Using the data below, reproduce exactly the lines from the line with "Image resolution: width=628" to the line with "Task: Click the Edit Project button", both included; pictures must be dropped.

-- Provided information follows --

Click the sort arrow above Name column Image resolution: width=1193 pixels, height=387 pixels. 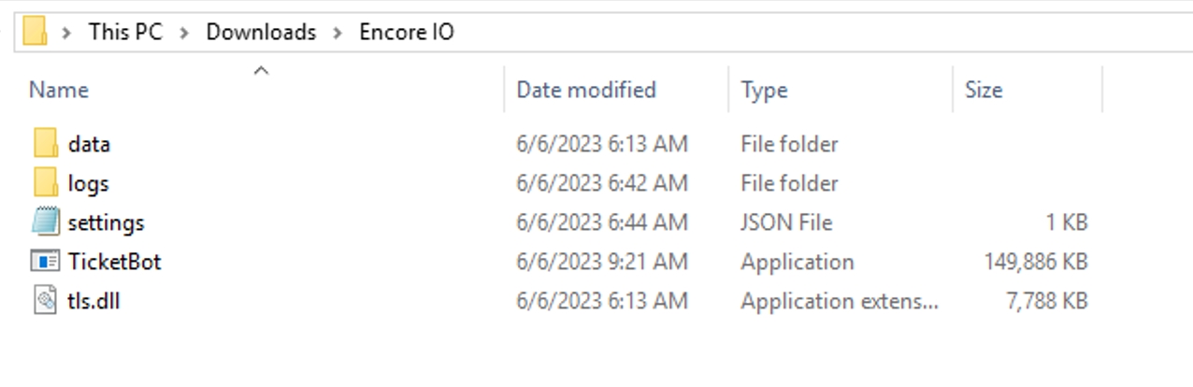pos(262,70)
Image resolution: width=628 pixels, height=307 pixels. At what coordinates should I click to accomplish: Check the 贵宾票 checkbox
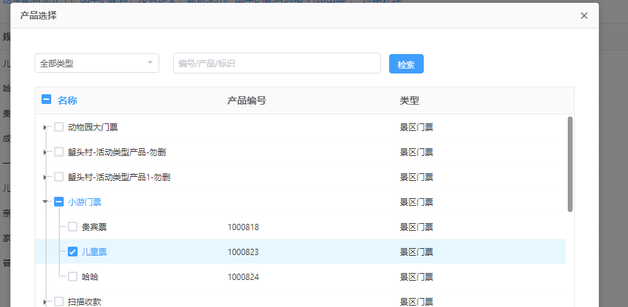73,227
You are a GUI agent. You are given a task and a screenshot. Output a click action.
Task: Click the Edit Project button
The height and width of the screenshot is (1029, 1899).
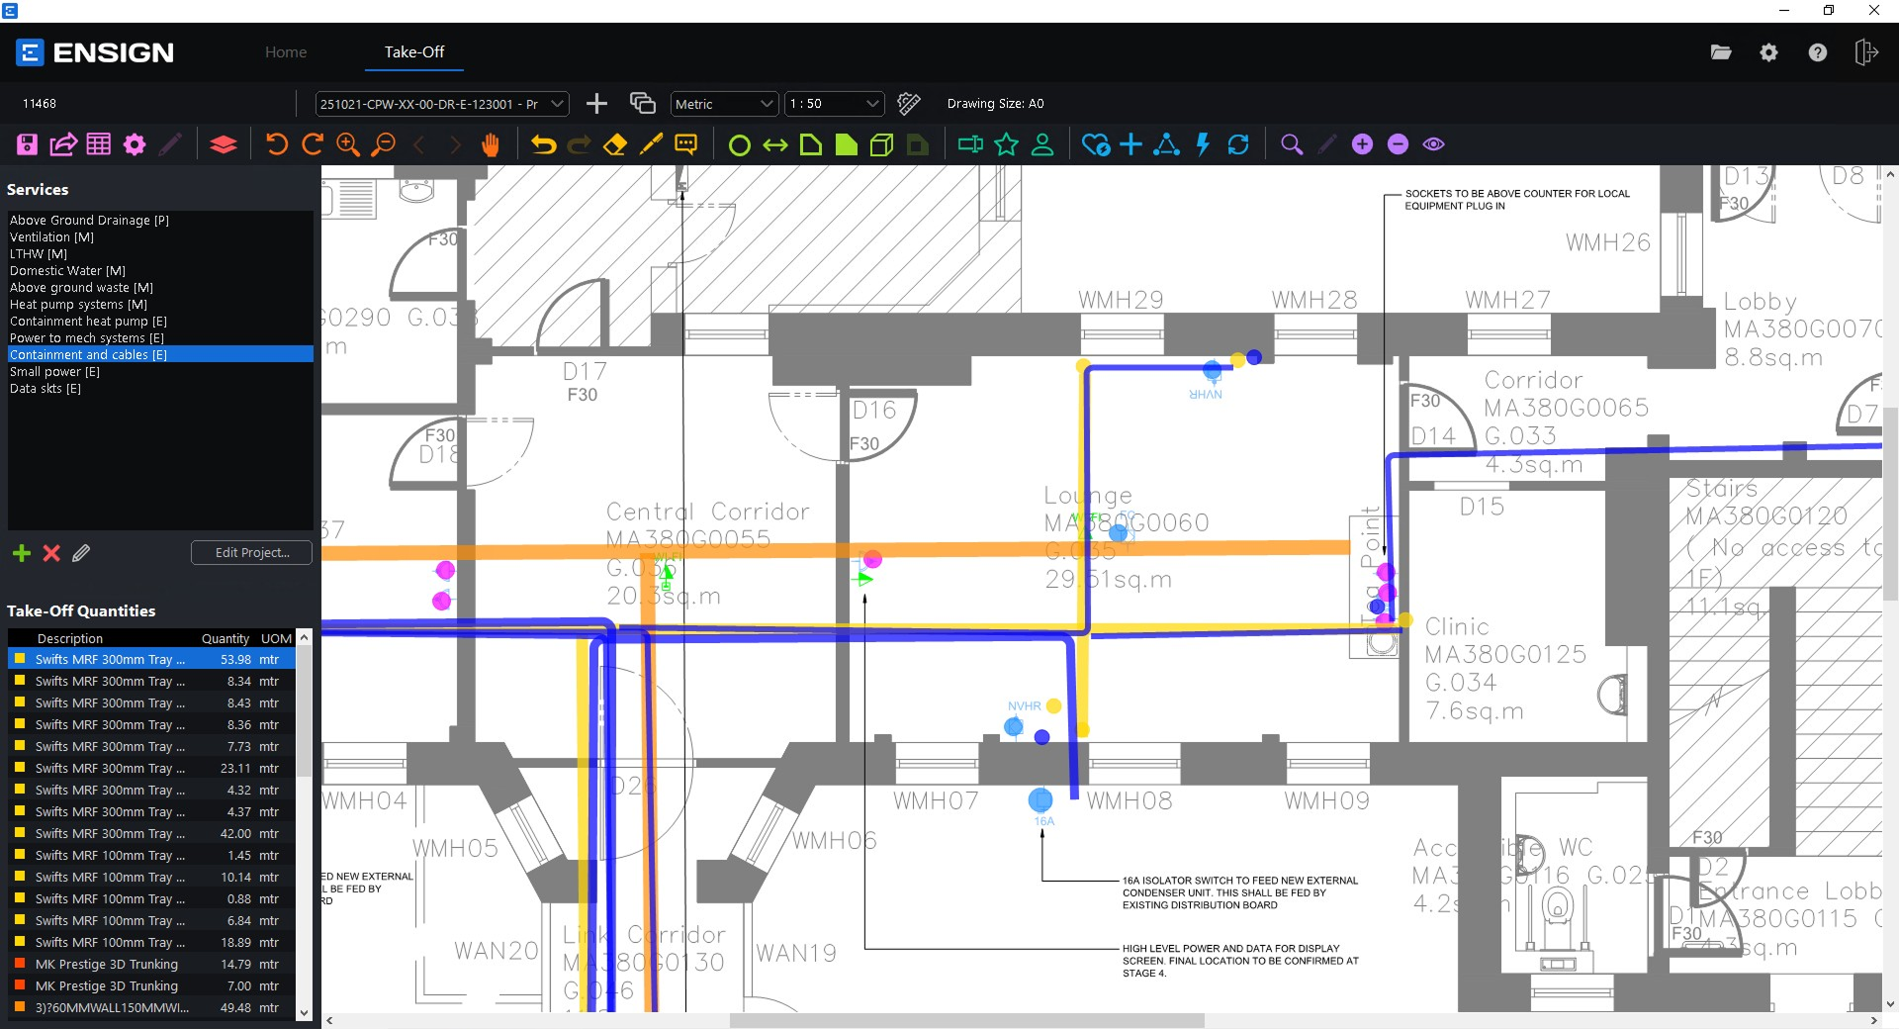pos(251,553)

-- Provided information concluded --
-- Provided information follows --

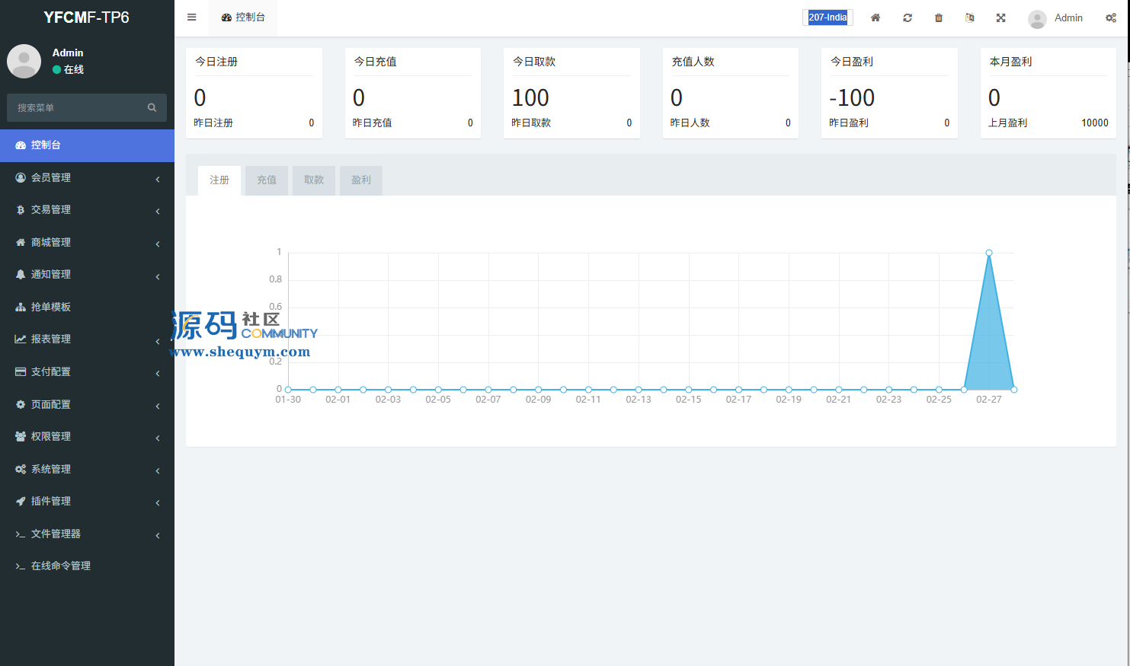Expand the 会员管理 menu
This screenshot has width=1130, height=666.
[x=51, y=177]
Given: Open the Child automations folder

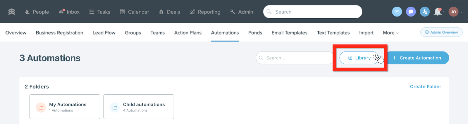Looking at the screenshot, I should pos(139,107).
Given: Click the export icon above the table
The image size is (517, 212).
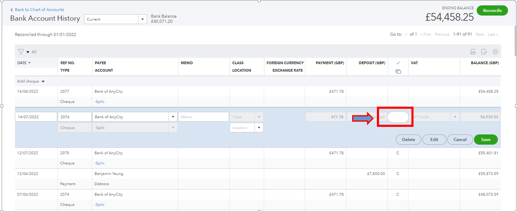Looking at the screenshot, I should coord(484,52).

-- Provided information concluded --

**Answer:**
Image resolution: width=628 pixels, height=307 pixels. At what coordinates should I click to accomplish: Check the 贵宾票 checkbox
73,227
You are a GUI agent. You are given a task and a screenshot. Output a click action.
Task: Click the Edit Project button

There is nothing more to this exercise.